Further, there is evidence indicating that self-compassion may moderate, or attenuate emotional reactions to adverse events. For example, Leary et al. [23] found that individuals with high self-compassion showed less negative behavioral and emotional reactions when imagining distressing events, compared with less self-compassionate individuals. Further, people with greater self-compassion demonstrate the ability to acknowledge their role in negative situations without feeling overwhelmed by negative emotions [23]. In another study, self-compassion, relative to self-esteem, predicted greater decreases in anxiety after participants were exposed to an ego-threat (i.e., thinking about their greatest weakness) in a laboratory setting [34]. Among patients with major depressive disorder, a brief self-compassion manipulation was found to be more effective than reappraisal in downregulating depressed mood, particularly at high levels of baseline depressed mood [24]. Overall, these findings highlight the potential role of self-compassion in moderating individuals’ reactions to experiences of invalidation. In the context of BPD, adopting a self-compassionate perspective may help lower one’s tendency to internalize feelings of shame, or self-invalidation that that may result from repeated experiences of invalidation [6].

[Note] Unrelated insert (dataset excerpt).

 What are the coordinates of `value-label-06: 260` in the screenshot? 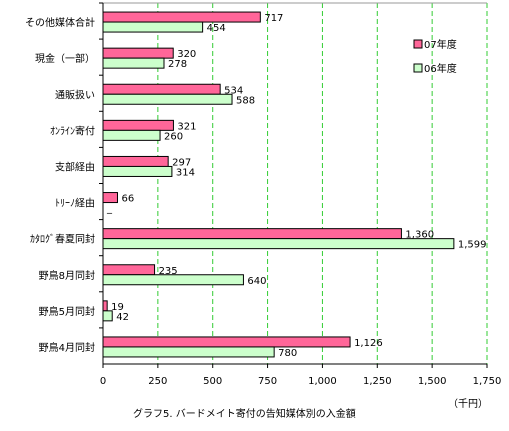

Further, there is evidence that self-compassion is associated with use of more adaptive emotion regulation styles. For example, self-compassion was found to predict greater emotional processing, as well as lower rumination, thought suppression, and catastrophizing across both cross-sectional and laboratory studies [22, 23]. The common humanity facet of self-compassion may also support the ability to reframe distressing life circumstances as part of what all humans experience [21]. Considering the role of self-compassion in moderating reactions to aversive events and promoting adaptive emotion regulation, it is plausible that high levels of self-compassion may predict a weaker association between experiences of invalidation and development of BPD symptoms. To date, no study has yet examined whether trait self-compassion may moderate the relationship between childhood invalidation and BPD symptoms.
The present study
The present study aimed to examine the association among self-compassion, childhood invalidating environment, and BPD symptoms in a sample of Singaporean undergraduate students. Based on previous research, it was hypothesized that an invalidating childhood environment would be positively correlated with BPD symptomatology. It was also hypothesized that self-compassion would be inversely correlated with BPD symptomatology. We further predicted that self-compassion would moderate the relationship between an invalidating childhood environment and BPD symptomatology. Specifically, the relationship between an invalidating childhood environment and BPD symptomatology was expected to be weaker among those with higher levels of self-compassion, and vice versa among those with lower levels of self-compassion. In this study, we adopted a dimensional perspective of BPD symptoms and recruited on a nonclinical sample of college students, as young adulthood represents a developmental period whereby the symptoms of BPD tend to begin to emerge [35].